とりわけ、落選の憂き目を見た民主党前議員は悲惨だ。月50万円の活動費が党から支給されているとはいえ、これも今年8月までの期間限定。昨年暮れの衆院選まで政権の中枢部にいた前議員はこう言って嘆いた。
「私だって政権交代して良かったと思っているぐらいですから、国民はもっとそう思っているでしょう。民主党は10年ぐらいの計画を立てて、再建の道筋を立てた方が良いのではないか」
10年計画を口にせざるを得ないほど、民主党は先が見えないのだ。
野党が存在感を示す場はなんといっても国会だ。民主党はそこで失敗を重ねている。その象徴が公正取引委員会委員長に元財務事務次官・杉本和行を起用する人事案件だった。
政府がこの人事を提示しようとすると、民主党参院議員会長・輿石東は読売新聞が事前報道したことを理由に「(人事案提示は)受けない。多くを語る必要はない」(2月7日の記者会見)と突っぱねた。輿石の意向に従い、民主党議員は衆院議院運営委員会を途中退席し、人事案提示を拒否した。
だが、この人事は民主党政権下の昨秋に決まっていたことだ。民主党幹事長代行・安住淳が自民党幹事長代行・菅義偉(現官房長官)に杉本起用を打診、菅は自民党内調整を請け負った。ところが、その前に提出された原子力規制委員長人事の国会承認が採決されると造反者が続出しかねない、という民主党内の事情から店晒しにされていた。人事案件は提出順に処理されるため、公取委員長人事はこのあおりを受けた。
つまり、安倍政権は民主党から頼まれた人事を実行しただけだ。しかも、政府筋によると「輿石さんもこの人事案を了承していた。読売が報道した後に、輿石さんと接触したらそれでもOKを出していた。輿石さんがなぜ変わったのか、分からない」という。
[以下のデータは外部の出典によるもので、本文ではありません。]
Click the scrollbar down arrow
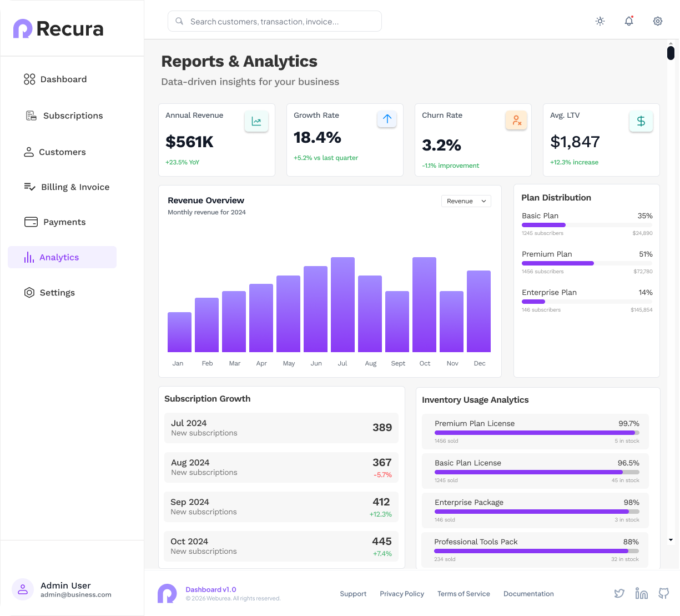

国会対策の混乱の原因は輿石にある。その輿石の足下の参院民主党では、党大会直前の22日に植松恵美子(香川選挙区)と川崎稔(佐賀選挙区)の2人が離党届を提出。岩本司(福岡選挙区)は今年7月の参院選の公募に応じなかった。
彼らの心理にあるのは「民主党という看板では選挙を戦えない」という不安だ。昨年暮れの衆院選結果などを見ると、目標とする改選議席46の維持は難しく、党幹部の間では「10議席台にとどまる」とすらささやかれている。このままの状況が続くなら、さらなる離党者を招きかねない。